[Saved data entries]
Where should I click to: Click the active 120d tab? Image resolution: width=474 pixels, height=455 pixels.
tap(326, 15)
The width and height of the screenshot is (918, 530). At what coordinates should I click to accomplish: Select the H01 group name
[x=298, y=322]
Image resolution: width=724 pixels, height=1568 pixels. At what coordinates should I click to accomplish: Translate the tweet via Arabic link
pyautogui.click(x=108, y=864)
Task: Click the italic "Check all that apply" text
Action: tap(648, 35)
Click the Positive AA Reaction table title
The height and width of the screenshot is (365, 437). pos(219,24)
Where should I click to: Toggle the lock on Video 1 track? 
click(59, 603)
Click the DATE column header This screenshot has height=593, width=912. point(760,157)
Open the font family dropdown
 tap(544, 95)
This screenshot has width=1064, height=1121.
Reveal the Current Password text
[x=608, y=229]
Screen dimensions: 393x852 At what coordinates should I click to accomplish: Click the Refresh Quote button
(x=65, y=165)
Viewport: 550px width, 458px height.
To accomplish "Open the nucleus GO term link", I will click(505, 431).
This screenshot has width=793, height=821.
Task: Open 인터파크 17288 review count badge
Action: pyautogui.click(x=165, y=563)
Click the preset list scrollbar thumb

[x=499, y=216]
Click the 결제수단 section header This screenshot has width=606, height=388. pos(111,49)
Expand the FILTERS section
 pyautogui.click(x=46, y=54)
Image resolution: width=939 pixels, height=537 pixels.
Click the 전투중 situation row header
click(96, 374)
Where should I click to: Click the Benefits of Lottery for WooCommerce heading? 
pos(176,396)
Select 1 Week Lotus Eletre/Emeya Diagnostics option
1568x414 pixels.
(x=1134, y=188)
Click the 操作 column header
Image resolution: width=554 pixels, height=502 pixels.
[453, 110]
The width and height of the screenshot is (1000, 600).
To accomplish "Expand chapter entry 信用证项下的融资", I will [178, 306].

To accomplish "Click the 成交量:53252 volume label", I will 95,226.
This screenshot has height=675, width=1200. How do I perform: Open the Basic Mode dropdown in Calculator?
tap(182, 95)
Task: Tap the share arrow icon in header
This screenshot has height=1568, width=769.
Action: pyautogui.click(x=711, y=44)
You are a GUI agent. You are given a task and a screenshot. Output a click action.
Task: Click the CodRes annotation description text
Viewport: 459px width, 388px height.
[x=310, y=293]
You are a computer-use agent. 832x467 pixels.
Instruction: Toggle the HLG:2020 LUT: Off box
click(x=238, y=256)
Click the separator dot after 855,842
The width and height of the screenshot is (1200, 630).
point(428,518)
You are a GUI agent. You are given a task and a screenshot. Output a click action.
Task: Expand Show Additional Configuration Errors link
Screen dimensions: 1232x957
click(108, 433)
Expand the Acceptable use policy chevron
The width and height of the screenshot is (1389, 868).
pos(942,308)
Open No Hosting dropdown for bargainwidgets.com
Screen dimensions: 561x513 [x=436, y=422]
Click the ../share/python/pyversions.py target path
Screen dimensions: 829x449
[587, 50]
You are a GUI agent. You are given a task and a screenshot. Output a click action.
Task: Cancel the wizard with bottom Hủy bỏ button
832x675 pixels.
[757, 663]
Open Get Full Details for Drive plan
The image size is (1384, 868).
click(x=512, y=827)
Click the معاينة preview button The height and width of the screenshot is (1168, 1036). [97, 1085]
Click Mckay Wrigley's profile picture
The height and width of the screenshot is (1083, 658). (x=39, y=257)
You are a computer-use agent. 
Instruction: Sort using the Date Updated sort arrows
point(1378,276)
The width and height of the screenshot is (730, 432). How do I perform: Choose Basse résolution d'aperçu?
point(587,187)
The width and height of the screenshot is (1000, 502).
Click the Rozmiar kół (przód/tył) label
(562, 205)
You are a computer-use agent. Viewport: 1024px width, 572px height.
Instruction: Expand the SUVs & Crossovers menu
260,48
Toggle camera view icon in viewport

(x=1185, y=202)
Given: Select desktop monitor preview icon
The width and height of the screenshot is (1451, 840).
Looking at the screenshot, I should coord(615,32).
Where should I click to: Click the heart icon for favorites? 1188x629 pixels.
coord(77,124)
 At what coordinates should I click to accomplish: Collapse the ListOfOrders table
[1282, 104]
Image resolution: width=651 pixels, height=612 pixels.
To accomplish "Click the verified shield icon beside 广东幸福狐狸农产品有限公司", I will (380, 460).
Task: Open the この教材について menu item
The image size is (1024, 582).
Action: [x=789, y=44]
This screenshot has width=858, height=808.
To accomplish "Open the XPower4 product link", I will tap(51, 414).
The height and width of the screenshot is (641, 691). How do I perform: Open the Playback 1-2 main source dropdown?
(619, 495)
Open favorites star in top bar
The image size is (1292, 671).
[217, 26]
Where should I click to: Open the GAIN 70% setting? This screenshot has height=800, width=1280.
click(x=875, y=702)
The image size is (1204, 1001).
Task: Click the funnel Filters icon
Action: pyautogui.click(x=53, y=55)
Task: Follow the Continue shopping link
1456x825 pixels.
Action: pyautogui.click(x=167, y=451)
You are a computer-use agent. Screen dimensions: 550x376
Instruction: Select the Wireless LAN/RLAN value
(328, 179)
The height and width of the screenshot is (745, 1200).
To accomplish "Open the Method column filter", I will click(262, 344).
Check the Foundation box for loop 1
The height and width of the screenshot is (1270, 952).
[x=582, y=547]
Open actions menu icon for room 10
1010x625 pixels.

Activity: Reproduce every entry above exactly as it was written.

Exercise output:
Where should I click to: Click the active 120d tab? Image resolution: width=474 pixels, height=455 pixels.
tap(326, 15)
The width and height of the screenshot is (918, 530). At what coordinates should I click to accomplish: Select the H01 group name
[x=298, y=322]
Image resolution: width=724 pixels, height=1568 pixels. At what coordinates should I click to accomplish: Translate the tweet via Arabic link
pyautogui.click(x=108, y=864)
Task: Click the italic "Check all that apply" text
Action: tap(648, 35)
Click the Positive AA Reaction table title
The height and width of the screenshot is (365, 437). pos(219,24)
Where should I click to: Toggle the lock on Video 1 track? 
click(59, 603)
Click the DATE column header This screenshot has height=593, width=912. point(760,157)
Open the font family dropdown
 tap(544, 95)
This screenshot has width=1064, height=1121.
Reveal the Current Password text
[x=608, y=229]
Screen dimensions: 393x852 At what coordinates should I click to accomplish: Click the Refresh Quote button
(x=65, y=165)
Viewport: 550px width, 458px height.
To accomplish "Open the nucleus GO term link", I will click(505, 431).
This screenshot has width=793, height=821.
Task: Open 인터파크 17288 review count badge
Action: pyautogui.click(x=165, y=563)
Click the preset list scrollbar thumb

[x=499, y=216]
Click the 결제수단 section header This screenshot has width=606, height=388. pos(111,49)
Expand the FILTERS section
 pyautogui.click(x=46, y=54)
Image resolution: width=939 pixels, height=537 pixels.
Click the 전투중 situation row header
click(96, 374)
Where should I click to: Click the Benefits of Lottery for WooCommerce heading? 
pos(176,396)
Select 1 Week Lotus Eletre/Emeya Diagnostics option
1568x414 pixels.
(x=1134, y=188)
Click the 操作 column header
Image resolution: width=554 pixels, height=502 pixels.
[453, 110]
The width and height of the screenshot is (1000, 600).
To accomplish "Expand chapter entry 信用证项下的融资", I will [178, 306].

To accomplish "Click the 成交量:53252 volume label", I will 95,226.
This screenshot has height=675, width=1200. How do I perform: Open the Basic Mode dropdown in Calculator?
tap(182, 95)
Task: Tap the share arrow icon in header
This screenshot has height=1568, width=769.
Action: pyautogui.click(x=711, y=44)
You are a GUI agent. You are given a task and a screenshot. Output a click action.
Task: Click the CodRes annotation description text
Viewport: 459px width, 388px height.
[x=310, y=293]
You are a computer-use agent. 832x467 pixels.
Instruction: Toggle the HLG:2020 LUT: Off box
click(x=238, y=256)
Click the separator dot after 855,842
The width and height of the screenshot is (1200, 630).
point(428,518)
You are a GUI agent. You are given a task and a screenshot. Output a click action.
Task: Expand Show Additional Configuration Errors link
Screen dimensions: 1232x957
click(108, 433)
Expand the Acceptable use policy chevron
The width and height of the screenshot is (1389, 868).
pos(942,308)
Open No Hosting dropdown for bargainwidgets.com
Screen dimensions: 561x513 [x=436, y=422]
Click the ../share/python/pyversions.py target path
Screen dimensions: 829x449
[587, 50]
You are a GUI agent. You are given a task and a screenshot. Output a click action.
Task: Cancel the wizard with bottom Hủy bỏ button
832x675 pixels.
[757, 663]
Open Get Full Details for Drive plan
The image size is (1384, 868).
click(x=512, y=827)
Click the معاينة preview button The height and width of the screenshot is (1168, 1036). [97, 1085]
Click Mckay Wrigley's profile picture
The height and width of the screenshot is (1083, 658). (x=39, y=257)
You are a computer-use agent. 
Instruction: Sort using the Date Updated sort arrows
point(1378,276)
The width and height of the screenshot is (730, 432). How do I perform: Choose Basse résolution d'aperçu?
point(587,187)
The width and height of the screenshot is (1000, 502).
Click the Rozmiar kół (przód/tył) label
(562, 205)
You are a computer-use agent. Viewport: 1024px width, 572px height.
Instruction: Expand the SUVs & Crossovers menu
260,48
Toggle camera view icon in viewport

(x=1185, y=202)
Given: Select desktop monitor preview icon
The width and height of the screenshot is (1451, 840).
Looking at the screenshot, I should coord(615,32).
Where should I click to: Click the heart icon for favorites? 1188x629 pixels.
coord(77,124)
 At what coordinates should I click to accomplish: Collapse the ListOfOrders table
[1282, 104]
Image resolution: width=651 pixels, height=612 pixels.
To accomplish "Click the verified shield icon beside 广东幸福狐狸农产品有限公司", I will (380, 460).
Task: Open the この教材について menu item
The image size is (1024, 582).
Action: [x=789, y=44]
This screenshot has width=858, height=808.
To accomplish "Open the XPower4 product link", I will tap(51, 414).
The height and width of the screenshot is (641, 691). How do I perform: Open the Playback 1-2 main source dropdown?
(619, 495)
Open favorites star in top bar
The image size is (1292, 671).
[217, 26]
Where should I click to: Open the GAIN 70% setting? This screenshot has height=800, width=1280.
click(x=875, y=702)
The image size is (1204, 1001).
Task: Click the funnel Filters icon
Action: pyautogui.click(x=53, y=55)
Task: Follow the Continue shopping link
1456x825 pixels.
Action: pyautogui.click(x=167, y=451)
You are a computer-use agent. Screen dimensions: 550x376
Instruction: Select the Wireless LAN/RLAN value
(328, 179)
The height and width of the screenshot is (745, 1200).
To accomplish "Open the Method column filter", I will click(262, 344).
Check the Foundation box for loop 1
The height and width of the screenshot is (1270, 952).
[x=582, y=547]
Open actions menu icon for room 10
1010x625 pixels.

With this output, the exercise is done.